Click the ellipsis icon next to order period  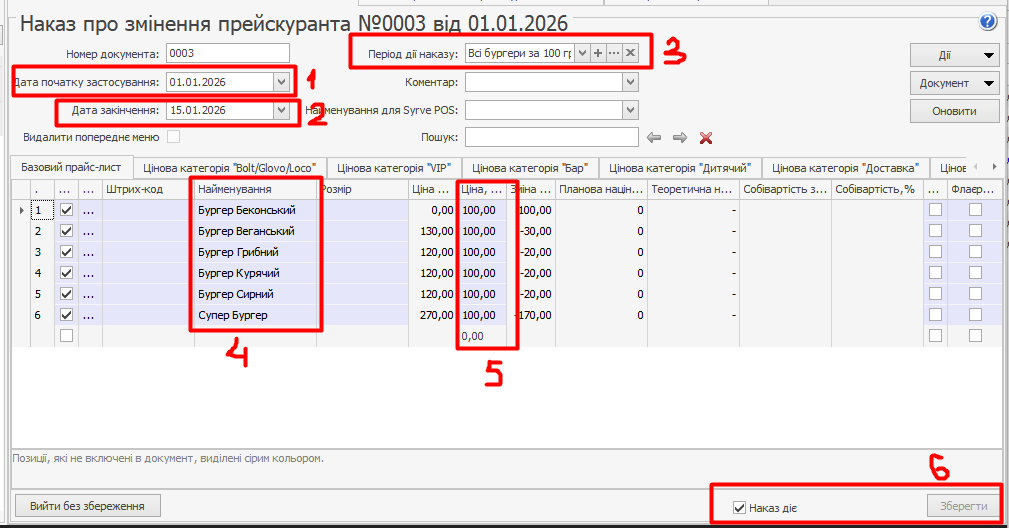point(614,53)
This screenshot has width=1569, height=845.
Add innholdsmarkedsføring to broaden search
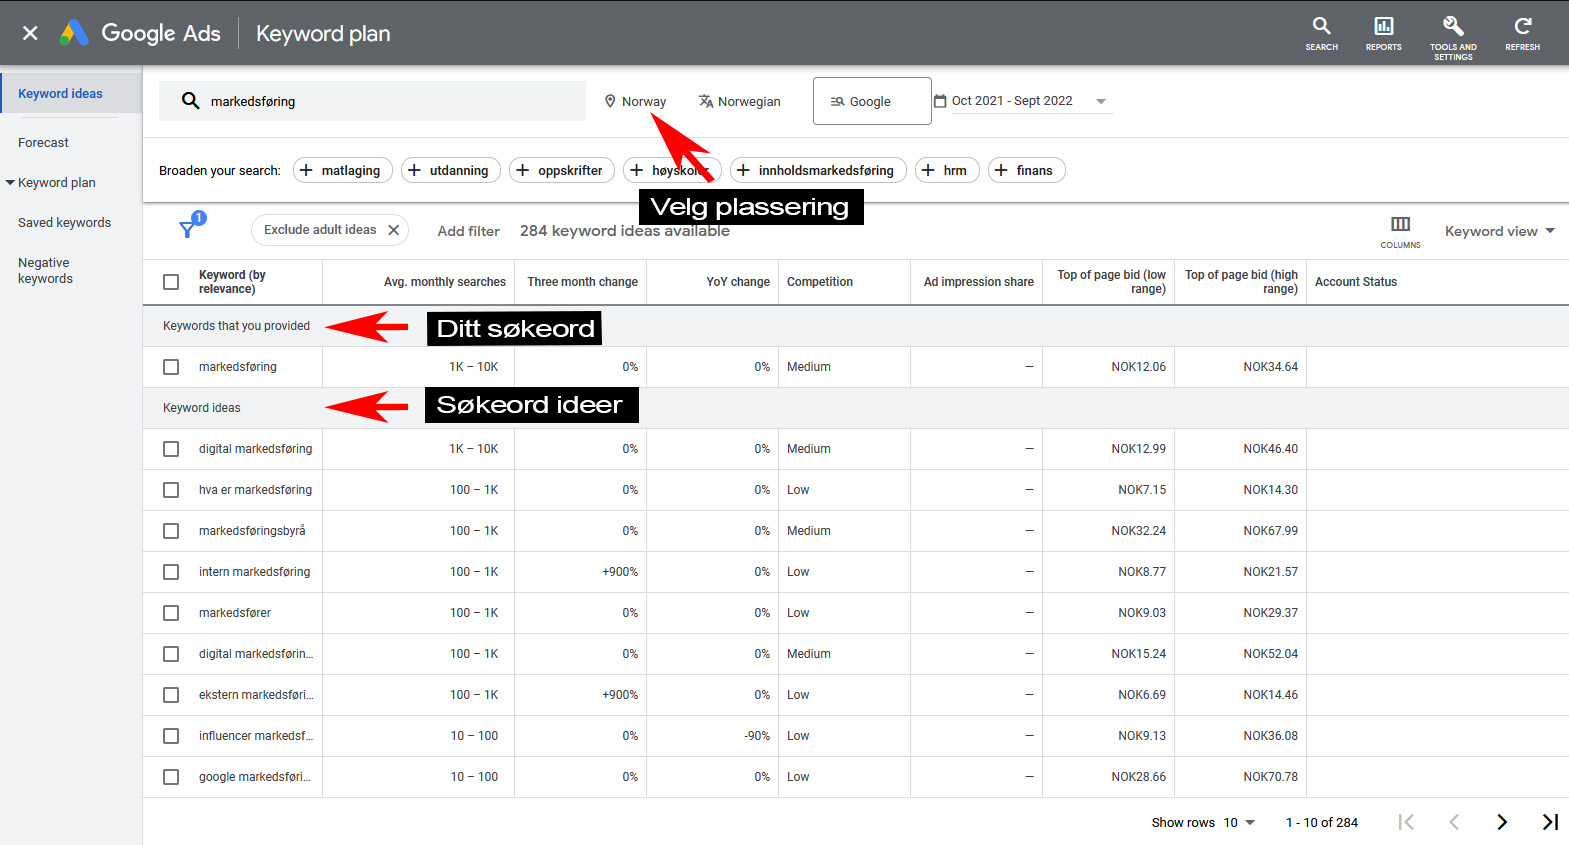pyautogui.click(x=817, y=170)
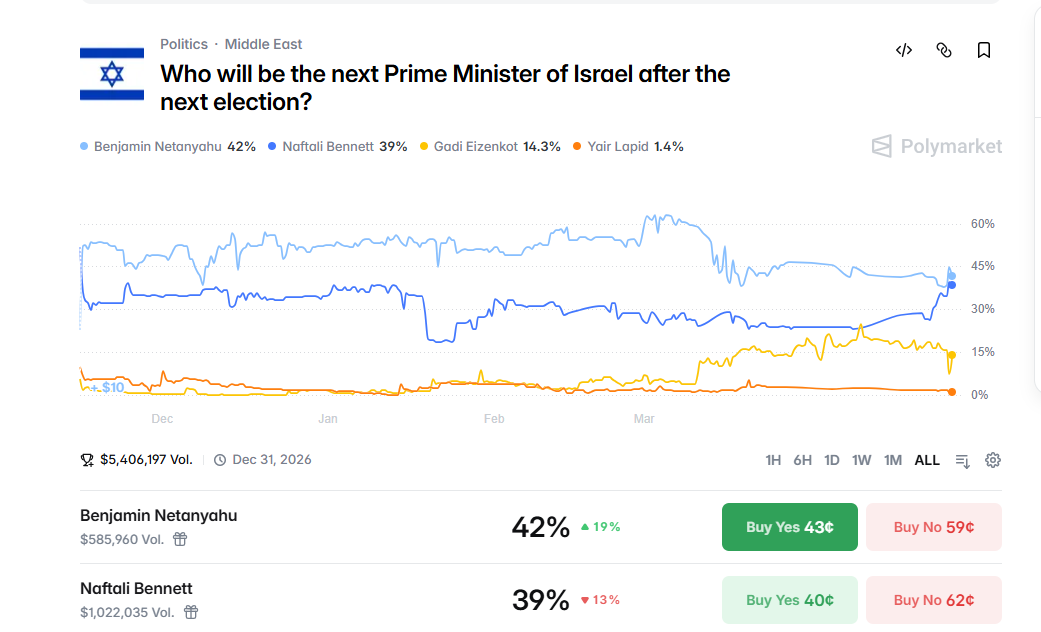
Task: Click the Israel flag market thumbnail
Action: (112, 73)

◆ ◆ ◆

Task objective: Output, exactly and with no pictures, every line from the one that contains "This screenshot has width=1569, height=845." through the final line of the entries.

Reply:
This screenshot has width=1569, height=845.
Add innholdsmarkedsføring to broaden search
pyautogui.click(x=817, y=170)
Task: Click the Israel flag market thumbnail
Action: (112, 73)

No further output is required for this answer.